In the example shown in FIG. 8, the one or more filters that used to produce LF audio objects in block 815 are based, at least in part, on a power deficit. In some such examples, method 800 may involve calculating the power deficit based, at least in part, on the high-pass-filtered speaker feed signals that are produced in blocks 820 and 822. The power deficit may be based, at least in part, on the power of the high-pass-filtered speaker feed signals and on the shape of the high-pass filters that are applied in blocks 820 and 822.
In this example, LF audio objects that are produced in block 815 are panned to speaker feed signals in block 825 based, at least in part, on metadata associated with the audio objects and the LFC loudspeaker location data.

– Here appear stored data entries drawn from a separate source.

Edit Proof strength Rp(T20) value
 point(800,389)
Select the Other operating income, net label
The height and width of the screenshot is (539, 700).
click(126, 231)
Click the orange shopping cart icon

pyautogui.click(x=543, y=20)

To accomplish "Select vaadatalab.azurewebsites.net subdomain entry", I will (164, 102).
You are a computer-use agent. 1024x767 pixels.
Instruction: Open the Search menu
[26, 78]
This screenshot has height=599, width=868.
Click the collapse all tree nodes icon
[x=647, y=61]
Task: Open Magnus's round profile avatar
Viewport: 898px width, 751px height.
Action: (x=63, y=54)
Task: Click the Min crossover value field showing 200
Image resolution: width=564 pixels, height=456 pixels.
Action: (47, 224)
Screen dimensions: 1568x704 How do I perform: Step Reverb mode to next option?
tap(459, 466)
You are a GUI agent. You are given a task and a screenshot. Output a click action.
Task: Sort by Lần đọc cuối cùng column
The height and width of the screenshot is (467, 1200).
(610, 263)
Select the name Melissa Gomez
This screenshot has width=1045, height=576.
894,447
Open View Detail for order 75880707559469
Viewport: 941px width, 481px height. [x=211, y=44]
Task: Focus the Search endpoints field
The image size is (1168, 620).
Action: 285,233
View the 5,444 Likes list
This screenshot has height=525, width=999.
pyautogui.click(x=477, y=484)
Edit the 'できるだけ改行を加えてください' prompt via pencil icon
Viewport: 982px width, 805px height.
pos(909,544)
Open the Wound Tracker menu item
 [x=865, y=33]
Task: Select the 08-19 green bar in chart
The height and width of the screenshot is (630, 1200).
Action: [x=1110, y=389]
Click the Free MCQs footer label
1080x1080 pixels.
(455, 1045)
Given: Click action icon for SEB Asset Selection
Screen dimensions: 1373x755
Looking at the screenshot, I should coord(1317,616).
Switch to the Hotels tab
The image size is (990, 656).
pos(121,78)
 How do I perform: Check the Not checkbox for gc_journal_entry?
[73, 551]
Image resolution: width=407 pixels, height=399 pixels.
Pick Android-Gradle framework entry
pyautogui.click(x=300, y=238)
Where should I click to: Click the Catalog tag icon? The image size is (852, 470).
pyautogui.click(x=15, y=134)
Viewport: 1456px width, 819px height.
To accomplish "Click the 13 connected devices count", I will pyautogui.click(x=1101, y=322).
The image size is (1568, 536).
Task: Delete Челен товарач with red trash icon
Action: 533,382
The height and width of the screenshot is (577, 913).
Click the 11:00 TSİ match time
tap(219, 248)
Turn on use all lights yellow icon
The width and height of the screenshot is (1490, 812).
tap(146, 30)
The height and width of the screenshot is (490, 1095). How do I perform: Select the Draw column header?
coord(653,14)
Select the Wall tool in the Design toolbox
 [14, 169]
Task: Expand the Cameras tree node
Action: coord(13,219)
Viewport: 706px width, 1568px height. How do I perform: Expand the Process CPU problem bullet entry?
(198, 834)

Each speaker feed signal may correspond to one or more LFC reproduction speakers within the reproduction environment.
FIG. 9 shows blocks of another bass management method according to one disclosed example. According to this example, audio objects are received in block 905. Method 900 also involves receiving reproduction speaker layout data (or retrieving the reproduction speaker layout data from a memory), including main loudspeaker location data corresponding to main reproduction speakers of the reproduction environment. One example is shown in main reproduction speaker layout 930 a, which indicates the locations of main reproduction speakers along the sides, in the ceiling and in the front of the reproduction environment. However, alternative examples may include more main reproduction speakers, fewer main reproduction speakers and/or main reproduction speakers in different locations. For example, some reproduction environments may not include main reproduction speakers in the front of the reproduction environment.
In this example, the reproduction speaker layout data also includes LFC loudspeaker location data corresponding to the LFC reproduction speakers of the reproduction environment. Examples are shown in LFC reproduction speaker layouts 930 b and 930 c. However, alternative examples may include more LFC reproduction speakers, fewer LFC reproduction speakers and/or LFC reproduction speakers in different locations. In these examples, the dark circles within the reproduction speaker layout 930 b indicate the locations of LFC reproduction speakers that are capable of reproducing audio data in a range of approximately 60 Hz or less, whereas the dark circles within the reproduction speaker layout 930 c indicate the locations of LFC reproduction speakers that are capable of reproducing audio data in a range of approximately 60 Hz to 150 Hz. According to this example, reproduction speaker layout 930 b indicates the locations of dedicated subwoofers, whereas reproduction speaker layout 930 c indicates the locations of wide-range and/or full-range loudspeakers that are capable of satisfactory reproduction of LF audio data. For example, the LFC reproduction speakers shown in reproduction speaker layout 930 c may be capable of reproducing mid-LF audio data (e.g., audio data in the range of 80-150 Hz) without objectionable levels of distortion, while also being capable of reproducing audio data in a higher frequency range. In some instances, the LFC reproduction speakers shown in reproduction speaker layout 930 c may be capable of reproducing most or all of the range of frequencies that is audible to human beings.
According to this implementation, bass-managed audio objects are panned to speaker feed signals in block 910 before any high-pass-filters are applied. The panning process of block 910 may be based, at least in part, on metadata associated with the audio objects and the main loudspeaker location data. Each speaker feed signal may correspond to one or more main reproduction speakers within the reproduction environment.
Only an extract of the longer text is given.